Air pollution from diesel exhaust, brake dust, and other particles thrust into the air by cars on multilane highways has measurable effects on health—increasing the risk of asthma, heart disease, and other conditions. To try and trap that particulate matter, researchers have begun looking to trees. In a new study, scientists have found that certain tree species have leaves with features that make them good, albeit temporary, air filters for ultrafine particles, the smallest and most health-damaging class of particles with diameters less than 100 nm.
Barbara A. Maher of the University of Lancaster and her colleagues have been looking at whether trees might help mitigate the influence of ultrafine particles on health. Earlier research from her lab had shown that silver birch trees were good at capturing particles larger than 1 µm. Now they wanted to know whether it would also nab ultrafine particles and whether other tree species could do the same job.
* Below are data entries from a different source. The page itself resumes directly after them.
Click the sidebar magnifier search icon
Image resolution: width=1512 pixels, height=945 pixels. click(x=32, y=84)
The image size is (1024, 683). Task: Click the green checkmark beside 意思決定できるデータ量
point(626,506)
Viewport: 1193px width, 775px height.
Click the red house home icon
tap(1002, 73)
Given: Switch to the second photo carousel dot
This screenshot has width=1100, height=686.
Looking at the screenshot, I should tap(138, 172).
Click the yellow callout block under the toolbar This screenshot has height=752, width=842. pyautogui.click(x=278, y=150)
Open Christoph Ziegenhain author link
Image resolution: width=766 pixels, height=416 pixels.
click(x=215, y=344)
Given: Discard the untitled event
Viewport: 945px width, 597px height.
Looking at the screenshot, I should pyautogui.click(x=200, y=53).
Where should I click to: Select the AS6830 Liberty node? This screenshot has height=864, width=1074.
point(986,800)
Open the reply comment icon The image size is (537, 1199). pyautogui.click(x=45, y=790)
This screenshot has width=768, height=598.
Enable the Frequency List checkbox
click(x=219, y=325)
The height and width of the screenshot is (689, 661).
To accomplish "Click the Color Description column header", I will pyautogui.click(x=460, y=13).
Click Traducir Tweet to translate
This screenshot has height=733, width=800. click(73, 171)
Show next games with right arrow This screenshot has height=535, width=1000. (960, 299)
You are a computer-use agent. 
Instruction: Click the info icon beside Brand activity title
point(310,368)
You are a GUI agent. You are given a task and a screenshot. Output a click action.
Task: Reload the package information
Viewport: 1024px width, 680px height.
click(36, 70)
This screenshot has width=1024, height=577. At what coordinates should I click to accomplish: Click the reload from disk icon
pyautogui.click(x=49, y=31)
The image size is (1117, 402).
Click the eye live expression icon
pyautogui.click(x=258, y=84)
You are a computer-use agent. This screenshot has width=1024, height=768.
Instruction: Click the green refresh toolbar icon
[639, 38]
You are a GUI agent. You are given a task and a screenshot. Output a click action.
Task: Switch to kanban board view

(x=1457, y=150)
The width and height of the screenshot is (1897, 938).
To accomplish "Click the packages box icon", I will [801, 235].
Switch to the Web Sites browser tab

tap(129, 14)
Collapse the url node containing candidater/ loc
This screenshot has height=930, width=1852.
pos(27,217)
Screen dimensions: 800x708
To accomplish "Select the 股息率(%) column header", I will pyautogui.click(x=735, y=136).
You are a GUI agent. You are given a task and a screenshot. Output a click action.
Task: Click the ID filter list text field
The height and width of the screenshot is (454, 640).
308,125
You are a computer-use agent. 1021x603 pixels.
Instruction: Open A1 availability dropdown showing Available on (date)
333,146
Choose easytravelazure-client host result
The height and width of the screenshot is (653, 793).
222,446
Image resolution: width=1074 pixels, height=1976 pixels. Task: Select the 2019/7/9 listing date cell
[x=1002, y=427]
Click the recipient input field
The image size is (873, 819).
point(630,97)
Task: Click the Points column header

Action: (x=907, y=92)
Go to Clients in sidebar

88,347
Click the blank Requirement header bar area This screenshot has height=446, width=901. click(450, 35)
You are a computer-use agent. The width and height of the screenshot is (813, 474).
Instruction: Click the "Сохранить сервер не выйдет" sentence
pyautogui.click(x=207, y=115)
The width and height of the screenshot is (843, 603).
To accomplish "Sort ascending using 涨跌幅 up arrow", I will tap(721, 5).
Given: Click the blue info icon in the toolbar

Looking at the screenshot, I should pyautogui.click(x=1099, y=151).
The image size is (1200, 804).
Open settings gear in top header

The researchers created their own controlled, artificial roadway by attaching the tailpipe of a diesel vehicle to a small wind tunnel. They collected branches from nine tree species—silver birch, yew, elder, maple, ash, cherry, beach, hawthorn, and nettle—and washed the leaves to rid them of existing particles. Then they placed the branches inside the wind tunnel and exposed them to diesel exhaust for a total of 35 min, measuring air quality on either side of the branches every 7 min.
There was a huge range in particle-removal efficiency among the different species, with the best performing ones removing 70.5% (elder), 71.5% (yew), and 79% (silver birch) of the ultrafine particles. “At the microscale, the type of leaf—its structures and hairiness and leaflet size and topography—controls how efficient that leaf is in getting particles to deposit on the leaf’s surface,” Maher says. The furry leaves of a silver birch or the many small leaves of a yew contain more surface area, increasing the chance a particle will bump into it.
The measured efficiencies of the best performing species were four times as high as what earlier airflow modeling studies have suggested was possible. But those models haven’t taken species-specific differences into account.
One potential reason for the gap, says Jay Turner, an air quality engineer at Washington University in St. Louis, is that the densely packed branches of this wind tunnel experiment created a porous mat across a cross section of the tunnel. “That will likely have very different airflow compared to a tree out in the environment,” Turner says. Outside, air could flow around rather than through a hedge, especially if the vegetation is dense. Right now, he says, there’s not enough evidence that trees can increase particle removal in a real-world context more than incrementally.
Maher is testing that next. Earlier results with silver birch trees placed in front of houses along a busy roadside for 13 days showed slightly lower particle filtration efficiency than the wind tunnel, but not as low as computer modeling predicted. For her next experiment, she will be planting what she calls “tredges” (hedges made from tree species) along busy roads in Manchester, England, that abut primary schools. She will measure particle concentrations before tredge installation and post-installation on either side of the plants.
Even if the plan works, such hedges are still a stop-gap solution. At some point, the leaves become saturated with particles and less effective. Rain refreshes them, but it also washes the pollution off and into the soil, which then grows contaminated over time. “This is really only a temporary approach,” Maher says. But “if we can eliminate 50-60% of the particulate pollution in these schools, why shouldn’t we?”